Highlighting Citation Passages

When a researcher opens paper A from a citation edge in the graph, the system highlights the passage where paper A cites paper B (or vice versa).

Text position mapping (pdf.js):

page.getTextContent() → items[].transform → [fontSize, 0, 0, fontSize, x, y]
PDF coordinates → canvas coordinates (flip Y) → UV coordinates → 3D position

Highlight rendering: Geometry overlay approach — thin transparent colored quads (PlaneGeometry + MeshBasicMaterial, opacity 0.3, polygonOffset to prevent z-fighting) placed slightly in front of the page mesh at the computed text coordinates. Each highlight is independently interactive: hover for context, click to navigate to the cited paper, dismiss to clear.

Snippet matching: Use pdf.js text extraction to fuzzy-match the citation context snippet against concatenated page text, computing character offsets that map back to position transforms. Pre-index text positions at ingest time and store in DuckDB alongside the citation graph.

Text Legibility Considerations

  • No subpixel rendering. ClearType/LCD AA assumes a fixed pixel-to- subpixel layout. In VR the head rotates relative to the display, breaking this assumption. Use grayscale antialiasing (OffscreenCanvas default).
  • Minimum 0.4° angular size per character for comfortable reading (Dingler et al., 2018). For 10pt body text at 0.7m: scale virtual page to ~1.4× physical size, or default reading distance of ~0.5m.
  • SDF text for overlay labels. All non-PDF text (titles, highlights, annotations) uses Signed Distance Field rendering (troika-three-text) — resolution-independent and sharp at any distance.
  • Background: medium gray (#404040–#606060) behind documents to reduce contrast strain vs. pure black VR environment.

Texture Compression Pipeline

For cross-platform GPU texture efficiency:

Canvas render → KTX2/Basis Universal encoding → GPU-native transcode
  Quest 3:  → ASTC 4×4 (native Adreno support, 8:1 compression)
  Desktop:  → BC7/DXT5 (native desktop GPU support)

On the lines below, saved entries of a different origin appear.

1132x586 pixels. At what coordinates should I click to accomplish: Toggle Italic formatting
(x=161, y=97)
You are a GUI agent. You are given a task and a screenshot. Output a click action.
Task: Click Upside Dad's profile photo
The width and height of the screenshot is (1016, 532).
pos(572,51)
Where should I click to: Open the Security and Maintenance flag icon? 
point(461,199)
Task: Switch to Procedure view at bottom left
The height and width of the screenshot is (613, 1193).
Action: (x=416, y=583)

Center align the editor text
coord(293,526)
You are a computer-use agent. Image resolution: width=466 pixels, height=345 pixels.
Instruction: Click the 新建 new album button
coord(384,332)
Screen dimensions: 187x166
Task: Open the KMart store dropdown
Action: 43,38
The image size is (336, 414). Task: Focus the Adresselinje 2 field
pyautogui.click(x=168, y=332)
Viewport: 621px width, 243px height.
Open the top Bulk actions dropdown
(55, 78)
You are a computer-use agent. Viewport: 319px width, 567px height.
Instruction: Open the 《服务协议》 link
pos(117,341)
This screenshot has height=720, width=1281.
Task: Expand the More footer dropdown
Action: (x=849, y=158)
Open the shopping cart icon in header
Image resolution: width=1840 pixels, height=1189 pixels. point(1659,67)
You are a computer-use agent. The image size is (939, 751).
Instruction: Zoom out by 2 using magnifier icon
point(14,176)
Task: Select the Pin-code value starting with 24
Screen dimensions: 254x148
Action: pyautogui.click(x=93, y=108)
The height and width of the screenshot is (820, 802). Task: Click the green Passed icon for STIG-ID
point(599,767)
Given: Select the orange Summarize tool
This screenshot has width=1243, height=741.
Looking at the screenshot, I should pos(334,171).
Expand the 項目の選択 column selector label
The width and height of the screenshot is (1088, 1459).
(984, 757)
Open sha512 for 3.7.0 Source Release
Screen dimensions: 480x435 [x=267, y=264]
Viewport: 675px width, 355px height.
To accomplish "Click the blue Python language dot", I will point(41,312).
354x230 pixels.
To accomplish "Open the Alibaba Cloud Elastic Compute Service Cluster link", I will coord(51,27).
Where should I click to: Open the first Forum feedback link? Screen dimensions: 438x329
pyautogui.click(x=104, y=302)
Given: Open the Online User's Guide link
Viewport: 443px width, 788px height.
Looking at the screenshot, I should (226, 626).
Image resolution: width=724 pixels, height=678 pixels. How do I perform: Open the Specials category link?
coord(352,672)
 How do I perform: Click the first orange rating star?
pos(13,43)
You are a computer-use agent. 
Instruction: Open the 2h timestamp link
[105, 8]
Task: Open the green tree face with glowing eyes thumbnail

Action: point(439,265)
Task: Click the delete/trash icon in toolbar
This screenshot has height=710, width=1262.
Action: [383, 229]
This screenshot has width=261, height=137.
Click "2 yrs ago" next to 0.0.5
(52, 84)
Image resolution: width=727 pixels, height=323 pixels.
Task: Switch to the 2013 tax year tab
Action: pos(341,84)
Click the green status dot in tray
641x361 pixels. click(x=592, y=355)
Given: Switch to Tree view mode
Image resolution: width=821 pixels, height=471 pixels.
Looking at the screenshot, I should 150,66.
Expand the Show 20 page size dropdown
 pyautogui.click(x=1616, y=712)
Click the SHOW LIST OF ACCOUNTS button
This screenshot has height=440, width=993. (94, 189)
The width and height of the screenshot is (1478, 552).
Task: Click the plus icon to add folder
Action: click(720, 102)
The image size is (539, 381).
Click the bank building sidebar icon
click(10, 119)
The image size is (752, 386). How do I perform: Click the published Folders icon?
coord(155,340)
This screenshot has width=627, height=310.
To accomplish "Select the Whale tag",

Three.js KTX2Loader handles transcoding automatically. Encode once at render time, transcode to the best native format per device.

Rendering Worker Pool

  • 2–4 Web Workers running pdf.js instances
  • Priority queue: focused page renders first, then nearby, then thumbnails
  • OffscreenCanvas rendering keeps the main thread (and therefore frame rate) untouched
  • Pre-render visible thumbnails at initialization; full-res on demand
  • Cache rendered textures in IndexedDB for repeat visits

References

  • pdf.js OffscreenCanvas: https://github.com/nicholass003/pdf.js
  • mupdf.js (WASM): https://mupdf.com/docs/mupdf-js.html
  • troika-three-text (SDF): https://github.com/protectwise/troika
  • KTX2 / Basis Universal: https://github.com/BinomialLLC/basis_universal
  • Dingler et al. (2018). "Reading in VR." CHI 2018.
  • Kojic et al. (2020). "User Experience of Reading in VR." QoMEX 2020.